Design Layer / Information Coordination

Madison Cross-Institution Climate Coordination Layer

A coordination prototype for making Madison-area climate work more visible, aligned, and actionable across institutions already working on mitigation, adaptation, resilience, transportation, land use, energy, and water systems.

Prototype overview

The Madison Cross-Institution Climate Coordination Layer is a proposed coordination structure that helps public agencies, universities, utilities, nonprofits, watershed groups, and community initiatives see how their climate-related work connects.

This prototype does not create a new climate authority. It describes a shared visibility and alignment layer that helps existing actors coordinate around overlapping climate work.

Coordination gap

Climate work in Madison is distributed across many systems. Energy, transportation, housing, land use, watershed planning, public health, food systems, emergency preparedness, and university research all affect the local climate response.

The coordination gap is that these efforts are often legible within their own institutional environments but harder to understand as one connected climate landscape.

  • climate initiatives are spread across city departments, agencies, utilities, nonprofits, and university programs
  • adaptation, mitigation, resilience, and environmental justice work may be planned through separate channels
  • public-facing information is fragmented across institutional websites and reports
  • residents and smaller organizations may have difficulty seeing where they fit
  • overlapping work may not always be visible across institutional boundaries

Proposed coordination mechanism

The coordination layer would function as a shared map of climate-related actors, initiatives, decision points, funding streams, and public participation pathways.

Its purpose would be to help institutions and residents understand where climate work is happening, where responsibilities overlap, and where coordination could create leverage.

  • shared visibility into climate-related programs and initiatives
  • mapping of institutional roles across mitigation and adaptation work
  • identification of overlapping decision pathways
  • connection between climate planning and public participation opportunities
  • clearer routing for organizations seeking partners, funding, data, or implementation support

Likely participating actors

This prototype would be strongest if it connected institutions already active in local climate, infrastructure, research, and implementation work.

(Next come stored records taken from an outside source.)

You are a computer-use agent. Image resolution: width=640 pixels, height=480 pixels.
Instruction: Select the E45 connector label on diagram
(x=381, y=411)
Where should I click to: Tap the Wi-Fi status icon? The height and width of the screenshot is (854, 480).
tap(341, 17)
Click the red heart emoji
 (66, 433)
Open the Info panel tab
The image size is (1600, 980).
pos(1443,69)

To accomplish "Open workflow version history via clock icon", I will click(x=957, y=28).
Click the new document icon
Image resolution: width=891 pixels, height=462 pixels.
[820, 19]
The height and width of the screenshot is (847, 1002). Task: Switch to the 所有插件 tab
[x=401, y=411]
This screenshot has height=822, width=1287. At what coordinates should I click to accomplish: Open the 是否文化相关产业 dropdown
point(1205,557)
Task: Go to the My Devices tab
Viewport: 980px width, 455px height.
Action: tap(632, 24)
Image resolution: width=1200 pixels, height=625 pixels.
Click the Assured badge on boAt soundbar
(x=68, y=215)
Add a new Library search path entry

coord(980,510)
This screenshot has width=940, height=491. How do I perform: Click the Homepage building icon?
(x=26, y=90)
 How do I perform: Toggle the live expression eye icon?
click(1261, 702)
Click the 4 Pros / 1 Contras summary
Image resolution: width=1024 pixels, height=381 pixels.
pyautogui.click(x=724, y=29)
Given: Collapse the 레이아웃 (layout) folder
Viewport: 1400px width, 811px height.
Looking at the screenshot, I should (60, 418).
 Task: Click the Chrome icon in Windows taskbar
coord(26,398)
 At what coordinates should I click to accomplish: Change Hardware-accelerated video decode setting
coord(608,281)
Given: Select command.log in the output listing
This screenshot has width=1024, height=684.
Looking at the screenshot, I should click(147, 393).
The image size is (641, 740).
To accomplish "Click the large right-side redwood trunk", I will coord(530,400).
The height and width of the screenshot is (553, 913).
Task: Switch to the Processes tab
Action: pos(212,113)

  • City of Madison departments involved in sustainability, transportation, planning, engineering, housing, and public health
  • Dane County agencies and regional planning bodies
  • University of Wisconsin–Madison research and engagement programs
  • utilities and energy transition actors
  • watershed and environmental organizations
  • transportation, housing, food systems, and neighborhood organizations
  • community groups working on resilience and environmental justice

Why this belongs in the Design Layer

This entry belongs in the Design Layer because it describes a coordination structure that could plausibly exist but is not yet visible as a unified layer. The actors already exist. The work already exists. The missing structure is a shared coordination surface that helps the ecosystem understand itself.

The prototype is grounded in a visible coordination pattern: climate work cuts across many institutions, but the coordination environment is difficult to navigate unless someone already knows the institutional landscape.

Reusable pattern

This prototype could be reused in other cities where climate action is distributed across municipal departments, universities, utilities, regional agencies, and nonprofit networks.

In Systems Atlas terms, this is an information coordination pattern: when work is distributed across many institutions, a shared visibility layer can reduce fragmentation and reveal practical coordination opportunities.